— Document excerpt —

Designing Context: The Craft Behind Smarter AI Inputs

Designing Context: The Craft Behind Smarter AI Inputs

Prompting doesn’t scale. Not for real products.

If you’ve ever tried building something AI-native — not just a demo, but an actual app people use — you’ve likely hit the wall where prompting alone isn’t enough. That’s where context design comes in.

This post isn’t about what MCP (Model Context Protocol) is. If you’re new to that, read this first.

This one’s about how to use it well — how to shape inputs that help the model reason more clearly, respond more accurately, and actually understand the moment.


1. Good Context Isn’t Big — It’s Relevant

The biggest mistake I made early on?

Passing too much.

I’d throw in every piece of data — just in case. But the more I included, the worse things got. Irrelevant fields distracted the model. Inconsistent phrasing introduced noise. Hallucinations crept in.

The fix wasn’t more data. It was better data.

Now I think of context like a teammate joining a project mid-way. What do they need to know to contribute right now?

Designing context is about exercising judgement. You’re not just formatting JSON. You’re curating the signal.


2. Treat Context Like Modules, Not Monoliths

Here’s a simplified version of what I used to do:

“Stephen is trying to finish work. He’s had 3 meetings today. It’s 8:30PM. He wants to wrap up a design handoff.”

— Task objective —
Write the next part of the post on designing AI context, starting right after its final line. The data that comes after this post on designing AI context has no connection to it.

— Supplied information —
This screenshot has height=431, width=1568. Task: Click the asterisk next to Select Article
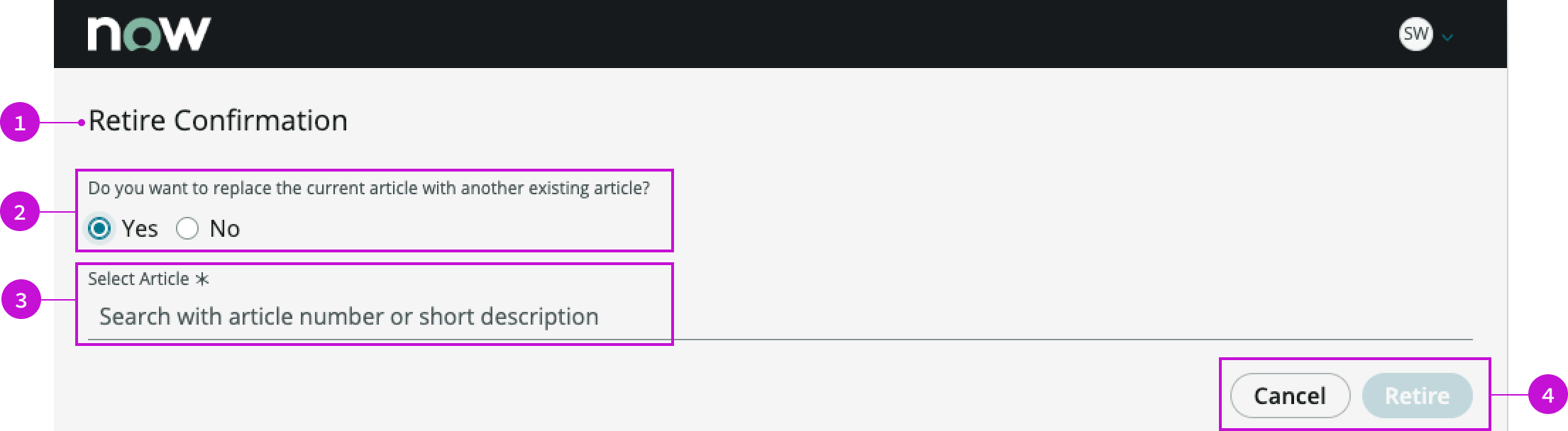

— Result of the exercise —
It worked... until it didn’t. One small change would break the whole prompt.

What changed everything was moving to modular context blocks — structured input objects like:

{
  "user_profile": {...},
  "goals": {...},
  "time_context": {...},
  "current_focus": {...}
}

Each module is:

  • Testable on its own
  • Reusable across flows
  • Easy to evolve over time

In AteIQ, this is what allows me to swap in the right data at the right time — whether the user is logging breakfast, checking trends, or revisiting yesterday’s meals.

Modules scale. Strings don’t.


3. Context Evolves — So Design for Change

Not all context should last forever.

Some things matter right now. Others should persist. And some — like stale session data — actively get in the way.

Early on, I made the mistake of treating context as a log: the more I remembered, the more powerful the model would be.

That’s not how intelligence works. That’s how clutter builds up.

Now I treat context like a living system. I ask:

  • What matters in this exact moment?
  • What can we drop or reset?
  • What should grow with the user over time?

Example: Productivity App

Let’s say a user logs a task at 10PM. Here’s what not to do:

Prompt v1 (messy):

“Stephen is a software engineer. He’s working on 3 projects. He prefers dark mode. He uses time-blocking. He hasn’t completed 2 tasks today. This is task 5. He just added: Refactor onboarding flow for handoff.”

This kind of input overwhelms the model. What matters? What doesn’t?

Prompt v2 (modular):

{
  "user_profile": {
    "role": "software engineer",
    "timezone": "GMT+1"
  },
  "current_focus": {
    "project": "Onboarding refactor",
    "task": "Refactor for team handoff"
  },
  "time_context": {
    "local_time": "22:00",
    "day_state": "late evening"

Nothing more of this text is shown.